__Try it__. Once the line containing "This screenshot has height=693, width=1643." is found in the entries below, reproduce it and every line after it, stopping at and including the line containing "Click the search"; reproduce nothing else, and keep each line exact.

== Input

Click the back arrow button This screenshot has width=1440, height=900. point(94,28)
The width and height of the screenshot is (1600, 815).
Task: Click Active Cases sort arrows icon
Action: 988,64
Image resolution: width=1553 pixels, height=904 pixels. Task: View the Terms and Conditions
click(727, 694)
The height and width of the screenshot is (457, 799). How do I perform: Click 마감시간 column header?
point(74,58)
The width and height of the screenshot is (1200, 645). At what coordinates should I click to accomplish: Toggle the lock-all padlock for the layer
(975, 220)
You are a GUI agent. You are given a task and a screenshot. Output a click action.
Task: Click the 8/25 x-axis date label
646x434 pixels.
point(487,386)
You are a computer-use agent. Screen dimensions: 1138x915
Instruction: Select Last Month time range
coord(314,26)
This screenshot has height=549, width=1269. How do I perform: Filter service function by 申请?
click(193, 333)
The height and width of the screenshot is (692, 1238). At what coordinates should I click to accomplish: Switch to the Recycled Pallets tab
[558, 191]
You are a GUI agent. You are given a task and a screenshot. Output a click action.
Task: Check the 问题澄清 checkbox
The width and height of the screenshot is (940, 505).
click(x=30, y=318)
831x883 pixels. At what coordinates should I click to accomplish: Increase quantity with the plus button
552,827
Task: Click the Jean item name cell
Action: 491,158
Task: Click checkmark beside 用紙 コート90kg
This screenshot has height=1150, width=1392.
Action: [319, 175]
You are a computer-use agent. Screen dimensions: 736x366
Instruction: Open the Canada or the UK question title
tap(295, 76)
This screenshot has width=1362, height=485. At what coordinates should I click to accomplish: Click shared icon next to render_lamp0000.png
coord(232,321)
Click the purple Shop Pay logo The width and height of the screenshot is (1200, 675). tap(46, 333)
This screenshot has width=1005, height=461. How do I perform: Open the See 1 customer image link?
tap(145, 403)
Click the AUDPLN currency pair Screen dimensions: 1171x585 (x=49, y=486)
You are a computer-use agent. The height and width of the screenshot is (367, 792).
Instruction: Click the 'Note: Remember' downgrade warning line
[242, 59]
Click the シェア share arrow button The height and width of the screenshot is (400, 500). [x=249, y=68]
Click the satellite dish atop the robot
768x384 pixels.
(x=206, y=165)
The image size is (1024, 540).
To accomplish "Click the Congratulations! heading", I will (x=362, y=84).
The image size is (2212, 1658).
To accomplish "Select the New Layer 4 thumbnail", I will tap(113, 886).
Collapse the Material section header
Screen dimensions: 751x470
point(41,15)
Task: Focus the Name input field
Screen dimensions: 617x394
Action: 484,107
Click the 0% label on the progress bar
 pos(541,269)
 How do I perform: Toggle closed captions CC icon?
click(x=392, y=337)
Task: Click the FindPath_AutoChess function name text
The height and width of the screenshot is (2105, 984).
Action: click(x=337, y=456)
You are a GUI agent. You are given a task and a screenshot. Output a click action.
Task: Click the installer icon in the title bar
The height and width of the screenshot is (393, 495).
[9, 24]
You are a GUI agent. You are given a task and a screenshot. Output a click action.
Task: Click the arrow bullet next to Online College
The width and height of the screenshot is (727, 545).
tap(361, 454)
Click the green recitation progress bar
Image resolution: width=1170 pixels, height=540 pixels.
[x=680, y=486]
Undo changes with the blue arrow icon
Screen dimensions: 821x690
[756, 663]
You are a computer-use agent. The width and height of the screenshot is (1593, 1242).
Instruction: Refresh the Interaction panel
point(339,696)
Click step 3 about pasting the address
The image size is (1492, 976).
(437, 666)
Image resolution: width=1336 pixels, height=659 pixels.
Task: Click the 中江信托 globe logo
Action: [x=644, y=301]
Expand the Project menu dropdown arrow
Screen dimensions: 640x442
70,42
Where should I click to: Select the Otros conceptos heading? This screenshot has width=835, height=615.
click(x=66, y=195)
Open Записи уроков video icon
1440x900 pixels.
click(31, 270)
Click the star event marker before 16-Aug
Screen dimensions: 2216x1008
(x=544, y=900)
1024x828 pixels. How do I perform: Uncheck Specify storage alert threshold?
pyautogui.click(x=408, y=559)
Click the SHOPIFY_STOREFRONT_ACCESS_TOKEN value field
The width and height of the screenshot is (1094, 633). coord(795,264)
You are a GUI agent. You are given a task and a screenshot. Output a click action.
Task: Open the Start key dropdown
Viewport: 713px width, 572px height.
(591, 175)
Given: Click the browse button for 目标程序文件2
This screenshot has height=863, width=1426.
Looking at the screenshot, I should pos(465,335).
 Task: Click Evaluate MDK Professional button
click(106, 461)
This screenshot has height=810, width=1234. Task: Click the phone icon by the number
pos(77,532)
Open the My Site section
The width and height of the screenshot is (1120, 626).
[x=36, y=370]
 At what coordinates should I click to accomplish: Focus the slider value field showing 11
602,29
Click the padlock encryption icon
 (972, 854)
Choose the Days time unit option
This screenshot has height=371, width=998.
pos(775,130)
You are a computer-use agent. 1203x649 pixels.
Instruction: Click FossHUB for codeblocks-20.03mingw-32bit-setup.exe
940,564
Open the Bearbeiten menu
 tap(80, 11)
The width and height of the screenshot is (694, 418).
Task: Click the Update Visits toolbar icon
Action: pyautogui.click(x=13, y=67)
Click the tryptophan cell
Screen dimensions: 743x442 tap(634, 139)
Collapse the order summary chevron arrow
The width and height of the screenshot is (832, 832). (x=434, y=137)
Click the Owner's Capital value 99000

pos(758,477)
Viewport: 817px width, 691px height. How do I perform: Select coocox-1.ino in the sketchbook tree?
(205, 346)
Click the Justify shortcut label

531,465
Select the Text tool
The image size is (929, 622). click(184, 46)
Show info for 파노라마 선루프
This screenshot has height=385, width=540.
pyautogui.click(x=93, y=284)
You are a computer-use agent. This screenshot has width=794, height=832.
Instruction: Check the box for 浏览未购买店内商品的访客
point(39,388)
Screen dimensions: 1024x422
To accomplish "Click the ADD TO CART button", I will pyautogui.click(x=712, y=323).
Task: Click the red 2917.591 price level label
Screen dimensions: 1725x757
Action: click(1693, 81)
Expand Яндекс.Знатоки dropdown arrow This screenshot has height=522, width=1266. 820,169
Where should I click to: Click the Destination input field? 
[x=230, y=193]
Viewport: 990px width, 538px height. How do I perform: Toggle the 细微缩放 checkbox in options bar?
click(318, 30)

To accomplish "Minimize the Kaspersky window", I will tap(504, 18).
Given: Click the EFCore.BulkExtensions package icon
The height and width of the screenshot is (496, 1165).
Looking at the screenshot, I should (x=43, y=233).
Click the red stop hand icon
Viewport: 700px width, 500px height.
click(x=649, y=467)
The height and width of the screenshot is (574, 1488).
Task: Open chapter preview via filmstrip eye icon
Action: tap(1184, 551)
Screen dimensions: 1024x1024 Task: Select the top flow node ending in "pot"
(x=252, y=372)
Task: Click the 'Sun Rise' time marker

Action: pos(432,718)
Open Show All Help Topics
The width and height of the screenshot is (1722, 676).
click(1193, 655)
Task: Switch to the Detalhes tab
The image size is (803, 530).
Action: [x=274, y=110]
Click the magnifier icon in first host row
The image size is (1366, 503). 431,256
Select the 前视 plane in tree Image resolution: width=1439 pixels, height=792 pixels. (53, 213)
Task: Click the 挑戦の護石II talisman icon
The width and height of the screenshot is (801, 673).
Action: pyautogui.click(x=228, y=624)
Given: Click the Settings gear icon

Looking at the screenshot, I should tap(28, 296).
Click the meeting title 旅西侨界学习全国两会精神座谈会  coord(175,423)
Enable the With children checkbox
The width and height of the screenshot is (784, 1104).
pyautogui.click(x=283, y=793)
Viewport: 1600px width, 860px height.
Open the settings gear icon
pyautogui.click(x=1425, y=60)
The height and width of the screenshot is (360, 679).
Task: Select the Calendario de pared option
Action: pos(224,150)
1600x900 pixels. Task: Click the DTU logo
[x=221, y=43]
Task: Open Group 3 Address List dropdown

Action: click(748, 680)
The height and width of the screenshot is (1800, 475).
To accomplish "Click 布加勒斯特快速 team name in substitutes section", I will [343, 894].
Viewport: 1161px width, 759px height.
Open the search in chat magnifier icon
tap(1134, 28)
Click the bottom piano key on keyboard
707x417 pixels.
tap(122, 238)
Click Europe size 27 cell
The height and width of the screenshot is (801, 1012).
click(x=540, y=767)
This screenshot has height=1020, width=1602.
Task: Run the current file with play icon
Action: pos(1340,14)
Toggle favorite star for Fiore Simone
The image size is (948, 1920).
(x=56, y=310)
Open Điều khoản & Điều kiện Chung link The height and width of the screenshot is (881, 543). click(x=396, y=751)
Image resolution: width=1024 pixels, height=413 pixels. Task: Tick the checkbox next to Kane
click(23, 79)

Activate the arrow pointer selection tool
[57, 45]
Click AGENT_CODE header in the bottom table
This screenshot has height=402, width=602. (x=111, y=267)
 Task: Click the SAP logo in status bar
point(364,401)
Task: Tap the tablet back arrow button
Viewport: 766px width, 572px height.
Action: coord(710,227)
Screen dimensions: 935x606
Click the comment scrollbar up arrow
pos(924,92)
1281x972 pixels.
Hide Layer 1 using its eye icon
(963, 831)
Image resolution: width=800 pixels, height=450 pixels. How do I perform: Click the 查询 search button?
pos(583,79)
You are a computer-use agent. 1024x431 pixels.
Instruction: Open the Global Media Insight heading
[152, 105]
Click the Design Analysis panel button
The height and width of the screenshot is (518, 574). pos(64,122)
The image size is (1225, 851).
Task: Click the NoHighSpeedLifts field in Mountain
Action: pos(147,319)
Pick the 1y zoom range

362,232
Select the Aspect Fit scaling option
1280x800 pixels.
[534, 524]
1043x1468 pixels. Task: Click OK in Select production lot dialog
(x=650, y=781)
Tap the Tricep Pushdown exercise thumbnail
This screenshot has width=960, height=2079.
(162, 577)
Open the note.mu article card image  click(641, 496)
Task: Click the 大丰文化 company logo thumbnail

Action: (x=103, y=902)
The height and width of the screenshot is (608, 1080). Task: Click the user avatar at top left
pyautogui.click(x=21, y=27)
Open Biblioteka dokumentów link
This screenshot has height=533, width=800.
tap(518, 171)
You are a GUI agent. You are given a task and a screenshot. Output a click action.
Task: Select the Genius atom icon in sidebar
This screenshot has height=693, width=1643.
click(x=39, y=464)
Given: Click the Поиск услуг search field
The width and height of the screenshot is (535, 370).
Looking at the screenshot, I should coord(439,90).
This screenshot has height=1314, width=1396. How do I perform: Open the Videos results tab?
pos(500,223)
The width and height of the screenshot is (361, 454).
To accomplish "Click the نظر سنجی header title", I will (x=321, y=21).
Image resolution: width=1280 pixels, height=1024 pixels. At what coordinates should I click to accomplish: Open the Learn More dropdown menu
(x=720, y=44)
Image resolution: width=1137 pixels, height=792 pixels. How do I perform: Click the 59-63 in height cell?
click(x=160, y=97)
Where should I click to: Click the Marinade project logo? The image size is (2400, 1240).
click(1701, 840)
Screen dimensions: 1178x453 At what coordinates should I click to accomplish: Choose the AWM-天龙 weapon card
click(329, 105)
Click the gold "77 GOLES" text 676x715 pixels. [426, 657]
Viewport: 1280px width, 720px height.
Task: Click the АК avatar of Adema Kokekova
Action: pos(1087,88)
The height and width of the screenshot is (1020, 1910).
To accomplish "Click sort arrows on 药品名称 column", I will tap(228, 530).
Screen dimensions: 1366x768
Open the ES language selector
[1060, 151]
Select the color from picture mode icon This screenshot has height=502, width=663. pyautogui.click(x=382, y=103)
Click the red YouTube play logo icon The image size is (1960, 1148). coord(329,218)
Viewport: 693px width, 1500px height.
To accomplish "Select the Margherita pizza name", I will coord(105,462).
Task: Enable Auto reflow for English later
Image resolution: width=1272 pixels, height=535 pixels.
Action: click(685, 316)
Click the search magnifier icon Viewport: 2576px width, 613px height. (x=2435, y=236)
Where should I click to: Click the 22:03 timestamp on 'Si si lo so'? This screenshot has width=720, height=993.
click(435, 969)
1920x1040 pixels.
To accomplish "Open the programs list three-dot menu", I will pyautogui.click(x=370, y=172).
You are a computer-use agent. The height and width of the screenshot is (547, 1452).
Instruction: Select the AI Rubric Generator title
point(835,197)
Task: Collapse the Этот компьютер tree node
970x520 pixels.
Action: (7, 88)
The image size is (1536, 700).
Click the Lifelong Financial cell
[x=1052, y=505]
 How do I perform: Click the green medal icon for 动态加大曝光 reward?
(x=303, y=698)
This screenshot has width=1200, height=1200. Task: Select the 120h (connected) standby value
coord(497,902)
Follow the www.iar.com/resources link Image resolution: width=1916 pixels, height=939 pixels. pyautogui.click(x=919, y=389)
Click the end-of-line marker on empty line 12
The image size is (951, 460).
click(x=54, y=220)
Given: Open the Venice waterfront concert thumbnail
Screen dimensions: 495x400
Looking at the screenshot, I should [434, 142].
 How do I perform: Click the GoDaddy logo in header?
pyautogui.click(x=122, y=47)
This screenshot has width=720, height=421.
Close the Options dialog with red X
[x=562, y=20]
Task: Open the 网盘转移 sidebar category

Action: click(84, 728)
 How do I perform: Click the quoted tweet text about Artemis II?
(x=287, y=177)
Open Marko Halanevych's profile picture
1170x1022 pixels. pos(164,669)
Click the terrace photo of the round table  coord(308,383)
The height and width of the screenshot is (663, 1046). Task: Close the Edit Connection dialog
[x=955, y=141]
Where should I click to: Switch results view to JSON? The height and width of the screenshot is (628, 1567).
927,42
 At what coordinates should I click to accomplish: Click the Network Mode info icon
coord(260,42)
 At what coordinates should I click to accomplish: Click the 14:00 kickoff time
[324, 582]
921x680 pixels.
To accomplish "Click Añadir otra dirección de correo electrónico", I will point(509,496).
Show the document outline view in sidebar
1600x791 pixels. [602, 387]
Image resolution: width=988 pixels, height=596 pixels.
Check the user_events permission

====

__Answer to this exercise__.
This screenshot has height=693, width=1643.
click(x=39, y=464)
Given: Click the Поиск услуг search field
The width and height of the screenshot is (535, 370).
Looking at the screenshot, I should coord(439,90).
This screenshot has height=1314, width=1396. How do I perform: Open the Videos results tab?
pos(500,223)
The width and height of the screenshot is (361, 454).
To accomplish "Click the نظر سنجی header title", I will (x=321, y=21).
Image resolution: width=1280 pixels, height=1024 pixels. At what coordinates should I click to accomplish: Open the Learn More dropdown menu
(x=720, y=44)
Image resolution: width=1137 pixels, height=792 pixels. How do I perform: Click the 59-63 in height cell?
click(x=160, y=97)
Where should I click to: Click the Marinade project logo? The image size is (2400, 1240).
click(1701, 840)
Screen dimensions: 1178x453 At what coordinates should I click to accomplish: Choose the AWM-天龙 weapon card
click(329, 105)
Click the gold "77 GOLES" text 676x715 pixels. [426, 657]
Viewport: 1280px width, 720px height.
Task: Click the АК avatar of Adema Kokekova
Action: pos(1087,88)
The height and width of the screenshot is (1020, 1910).
To accomplish "Click sort arrows on 药品名称 column", I will tap(228, 530).
Screen dimensions: 1366x768
Open the ES language selector
[1060, 151]
Select the color from picture mode icon This screenshot has height=502, width=663. pyautogui.click(x=382, y=103)
Click the red YouTube play logo icon The image size is (1960, 1148). coord(329,218)
Viewport: 693px width, 1500px height.
To accomplish "Select the Margherita pizza name", I will coord(105,462).
Task: Enable Auto reflow for English later
Image resolution: width=1272 pixels, height=535 pixels.
Action: click(685, 316)
Click the search magnifier icon Viewport: 2576px width, 613px height. (x=2435, y=236)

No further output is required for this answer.